Sunday, August 18, 2013

Craigslist Memories of the Great Recession


When you’re unemployed (like most of us were in the Great Recession), craigslist is your job. You learn how to write professionally phrased emails quickly, and then in a few days you learn the crushing fact that the perfect job you’re applying for is really just a resume aggregator spam-site that won’t get you work, only junk mail from University of Phoenix. You learn to understand the warning signs: random text blocks (to avoid re-post detection), applications that require a credit check, websites with privacy policy written on the bottom of the page but when you click it -- it isn’t a link. Everything starts to smell like bullshit.

I needed a distraction from the crushing reality of the job market, so I became an avid reader of Missed Connections. I was the guy who would always email his friends and be like: “This has to be you that this chick is posting about”, because we were all single and felt some pride in ownership over whatever scene it was that we were in. It became a compelling reason to leave the house everyday, even though I was miserable. I’d think, “Hey, there are a lot of MCs from (such and such place), I think I’ll go there just to see what the girls are like.”

I was really into the sartorial look. I’d always want to wear something that would be easy to describe and I’d dream up the ways I’d want to be seen, like: “You had on a tweed coat and cardigan with a tie clip shaped like an oil derrick, and you were drinking a coffee on the patio at the Cedar.”

I even posted a missed connection for my girlfriend after the night we first met and I gave her my number. It wasn’t until she called me back two months later that I learned she had no idea what missed connections were.

From craigslist I obtained (in chronological order) a futon, a barback job in the North Loop, and a volunteer job selling grand pianos that turned into part time work. I also had two more jobs that were referred to me from other guys who found them on craigslist. One as a carpenter’s union picket-line demonstrator and one as an amusement park gift shopkeeper.

Craigslisting for jobs convinced me that I wasn’t specialized. I wasn’t destined to do anything in particular, I just did whatever needed to be done until it was finished or I messed it up. I would usually search under the general heading “jobs” or “gigs” and try to find something that I wouldn’t need a car to get to. I’d rewrite my resume, send it off, and wait for a return email while I looked for more more potential positions and sulked around my parents basement.

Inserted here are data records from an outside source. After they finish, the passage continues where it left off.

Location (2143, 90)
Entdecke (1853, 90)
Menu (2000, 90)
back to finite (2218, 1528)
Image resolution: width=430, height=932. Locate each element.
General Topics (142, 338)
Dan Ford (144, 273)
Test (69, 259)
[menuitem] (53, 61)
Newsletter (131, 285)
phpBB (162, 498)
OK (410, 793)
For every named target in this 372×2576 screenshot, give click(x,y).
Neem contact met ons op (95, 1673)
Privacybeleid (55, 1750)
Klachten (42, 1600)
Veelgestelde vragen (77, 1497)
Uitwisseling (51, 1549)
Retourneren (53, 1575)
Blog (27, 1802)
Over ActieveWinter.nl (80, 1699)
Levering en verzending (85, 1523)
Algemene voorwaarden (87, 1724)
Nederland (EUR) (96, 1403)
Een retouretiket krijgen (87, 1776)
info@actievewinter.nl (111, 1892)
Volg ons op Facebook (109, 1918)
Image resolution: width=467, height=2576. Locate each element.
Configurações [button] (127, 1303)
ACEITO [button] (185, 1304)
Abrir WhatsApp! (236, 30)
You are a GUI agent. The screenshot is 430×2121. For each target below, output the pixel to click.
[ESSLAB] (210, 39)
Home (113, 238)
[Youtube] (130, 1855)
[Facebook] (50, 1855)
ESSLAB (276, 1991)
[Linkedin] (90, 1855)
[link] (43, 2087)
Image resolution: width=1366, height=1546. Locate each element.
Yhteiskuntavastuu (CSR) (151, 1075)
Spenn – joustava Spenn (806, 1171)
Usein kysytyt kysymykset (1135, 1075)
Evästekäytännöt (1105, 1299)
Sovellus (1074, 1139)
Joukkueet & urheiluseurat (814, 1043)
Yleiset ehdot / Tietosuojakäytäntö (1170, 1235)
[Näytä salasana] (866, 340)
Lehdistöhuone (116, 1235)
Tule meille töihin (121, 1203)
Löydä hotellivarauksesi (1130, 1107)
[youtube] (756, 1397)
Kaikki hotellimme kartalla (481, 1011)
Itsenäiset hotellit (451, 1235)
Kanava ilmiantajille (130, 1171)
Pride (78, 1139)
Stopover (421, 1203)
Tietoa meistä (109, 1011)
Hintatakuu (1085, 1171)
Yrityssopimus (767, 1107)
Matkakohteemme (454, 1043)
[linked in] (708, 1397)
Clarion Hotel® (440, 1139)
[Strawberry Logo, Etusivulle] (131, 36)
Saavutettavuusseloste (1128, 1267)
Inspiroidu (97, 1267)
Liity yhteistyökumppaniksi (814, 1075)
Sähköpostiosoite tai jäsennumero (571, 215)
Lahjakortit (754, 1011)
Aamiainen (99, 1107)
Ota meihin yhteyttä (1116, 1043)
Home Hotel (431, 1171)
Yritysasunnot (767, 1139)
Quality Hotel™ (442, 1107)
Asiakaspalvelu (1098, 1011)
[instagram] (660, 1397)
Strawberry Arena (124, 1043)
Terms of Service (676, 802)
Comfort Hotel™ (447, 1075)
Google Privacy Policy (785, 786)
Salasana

My friend Adam was a craigslist “powerlister”. His job was craigslist, in a more literal sense. He and his dad would scour the freelist for vintage electronics, lawnmowers, and computer parts then refurbish or cannibalize them and post it back on craigslist for profit. Their house looked like something out of Hoarders mixed with the Possum Lodge from Red Green. Every time we’d hang out he’d have to leave early to go pick up a Commodore 64 in the exurbs or something.

I would read the free list often, but I never went to pick anything up. Just like the MC list, I had some compulsion to see every post (or at least every title). I felt like it was my responsibility to see all that craigslist had to offer and filter it down for my friends. Scrolling through page after page, all you’re really looking for is the familiar post that says: “You’ve seen all this before, so you can stop now.” The only thing I ever got out of the experience was a heightened sense of duty and memory recall.

Today I have a job, a car, and a girlfriend. The way I use craigslist has changed a lot. I don’t mindlessly scan, searching desperately for anything that I could use/relate to. I use focused searches and know exactly what I’m looking for before I even open my laptop.

I think there’s something about scanning craigslist that symbolizes Gen Y’s endurance of the Great Recession. Not having jobs left us feeling defeated, and we became unfocused and unspecialized. The time spent on the internet during those years of underemployment made us develop ourselves for our own sake, for a sense of completion, and not in the direction of any particular goal.

That’s why I feel you see more well-rounded individuals with general knowledge in the post-recession workforce. The people with hyper-specialized knowledge were likely working during the recession and have leadership roles in their businesses today, but the people working underneath them have a more comprehensive, cosmopolitan knowledge of both intellectual details and the the bigger picture grit that comes from being pampered with knowledge by the internet while simultaneously being told you’re worthless by the world at large.